The books, which have sold more than 3.5 million copies, weave in libertarian themes related to individual freedom, limited government, free markets, and entrepreneurship, and frequently highlight the work of great thinkers such as Frederic Bastiat, F.A. Hayek, Ludwig von Mises, and FEE founder, Leonard Read.
“The goal is to seal conservatives' children off from a broader culture, to protect them from supposed liberal indoctrination by getting a head start on conservative indoctrination,” wrote Nicole Hemmer, a researcher at Columbia University with the Obama Presidency Oral History Project, in her CNN article.

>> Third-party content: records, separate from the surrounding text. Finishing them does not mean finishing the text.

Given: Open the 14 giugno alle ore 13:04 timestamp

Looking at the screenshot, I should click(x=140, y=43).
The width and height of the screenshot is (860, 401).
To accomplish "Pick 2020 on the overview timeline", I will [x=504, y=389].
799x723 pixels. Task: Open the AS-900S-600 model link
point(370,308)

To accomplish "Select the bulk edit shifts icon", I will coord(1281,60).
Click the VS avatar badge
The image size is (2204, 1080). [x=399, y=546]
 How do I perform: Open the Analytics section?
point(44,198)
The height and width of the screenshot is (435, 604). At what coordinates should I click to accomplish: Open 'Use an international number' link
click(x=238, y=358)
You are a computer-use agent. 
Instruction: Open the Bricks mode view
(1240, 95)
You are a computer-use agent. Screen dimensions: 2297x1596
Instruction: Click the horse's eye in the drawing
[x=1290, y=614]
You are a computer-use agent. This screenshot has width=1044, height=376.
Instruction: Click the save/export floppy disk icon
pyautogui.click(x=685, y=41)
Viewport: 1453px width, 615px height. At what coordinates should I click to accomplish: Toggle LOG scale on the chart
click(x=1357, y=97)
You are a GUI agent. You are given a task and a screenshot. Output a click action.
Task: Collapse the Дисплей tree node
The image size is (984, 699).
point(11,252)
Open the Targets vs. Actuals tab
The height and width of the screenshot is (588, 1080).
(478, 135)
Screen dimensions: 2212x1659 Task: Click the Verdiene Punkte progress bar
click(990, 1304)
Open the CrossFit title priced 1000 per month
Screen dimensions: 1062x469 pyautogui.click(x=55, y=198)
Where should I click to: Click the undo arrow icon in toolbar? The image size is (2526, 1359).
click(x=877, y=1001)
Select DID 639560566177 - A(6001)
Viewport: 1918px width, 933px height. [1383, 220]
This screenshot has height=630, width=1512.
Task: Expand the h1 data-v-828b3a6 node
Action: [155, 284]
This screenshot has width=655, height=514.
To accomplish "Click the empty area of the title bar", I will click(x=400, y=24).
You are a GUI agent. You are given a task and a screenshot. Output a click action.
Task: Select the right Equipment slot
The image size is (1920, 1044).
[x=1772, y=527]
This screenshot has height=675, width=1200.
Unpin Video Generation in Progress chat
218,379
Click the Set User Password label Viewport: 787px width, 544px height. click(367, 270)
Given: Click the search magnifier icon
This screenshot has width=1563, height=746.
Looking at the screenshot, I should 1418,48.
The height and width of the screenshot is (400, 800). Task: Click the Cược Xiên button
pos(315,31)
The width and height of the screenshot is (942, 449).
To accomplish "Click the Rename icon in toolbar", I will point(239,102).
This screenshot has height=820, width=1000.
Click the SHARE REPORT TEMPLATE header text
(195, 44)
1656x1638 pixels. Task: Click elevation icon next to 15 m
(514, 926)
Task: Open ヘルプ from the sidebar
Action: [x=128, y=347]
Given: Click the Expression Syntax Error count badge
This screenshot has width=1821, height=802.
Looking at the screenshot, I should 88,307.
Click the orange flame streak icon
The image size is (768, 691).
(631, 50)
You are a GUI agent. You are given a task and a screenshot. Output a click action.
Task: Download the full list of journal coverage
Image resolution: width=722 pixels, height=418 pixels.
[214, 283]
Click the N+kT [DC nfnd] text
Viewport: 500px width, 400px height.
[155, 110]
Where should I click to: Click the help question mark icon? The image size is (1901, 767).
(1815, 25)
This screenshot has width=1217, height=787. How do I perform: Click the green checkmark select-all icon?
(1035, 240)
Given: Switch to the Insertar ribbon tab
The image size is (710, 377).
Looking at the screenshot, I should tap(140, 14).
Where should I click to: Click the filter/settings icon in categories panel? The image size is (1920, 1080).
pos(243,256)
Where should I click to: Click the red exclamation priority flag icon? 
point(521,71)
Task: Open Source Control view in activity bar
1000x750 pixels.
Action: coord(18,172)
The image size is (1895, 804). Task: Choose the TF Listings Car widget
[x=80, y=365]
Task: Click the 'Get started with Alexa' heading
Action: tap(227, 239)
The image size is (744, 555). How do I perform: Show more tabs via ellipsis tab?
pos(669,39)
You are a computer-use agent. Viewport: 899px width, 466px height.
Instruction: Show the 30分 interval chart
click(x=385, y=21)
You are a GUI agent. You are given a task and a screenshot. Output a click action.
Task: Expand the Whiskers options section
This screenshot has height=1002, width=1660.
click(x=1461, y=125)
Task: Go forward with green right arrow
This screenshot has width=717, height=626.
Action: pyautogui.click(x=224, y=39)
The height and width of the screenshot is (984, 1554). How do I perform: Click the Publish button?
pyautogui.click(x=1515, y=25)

Boyack laughed when he read that. “I find it humorous that those in the left-dominated media are wringing their hands about a few of us doing what they have long been doing,” he told me this week. “The progressive mob has long been infiltrating and leveraging pop culture, the school system, and entertainment outlets—and suddenly they're outraged when we're providing a counter message to their myopic, woke worldview? They're clearly crocodile tears—faux outrage over something the ‘left’ has long been up to.”
But Boyack welcomes more criticism from left-leaning media sites because it boosts his sales. Parents, it turns out, are clamoring for learning materials that offer different viewpoints and perspectives than what their children receive in their schools and throughout the broader culture.
When the progressive magazine, Current Affairs, published a similar critique of the Tuttle Twins in the fall of 2020, Boyack’s sales soared. He sold more than 12,000 books from that piece alone, using a special promotion code to track sales.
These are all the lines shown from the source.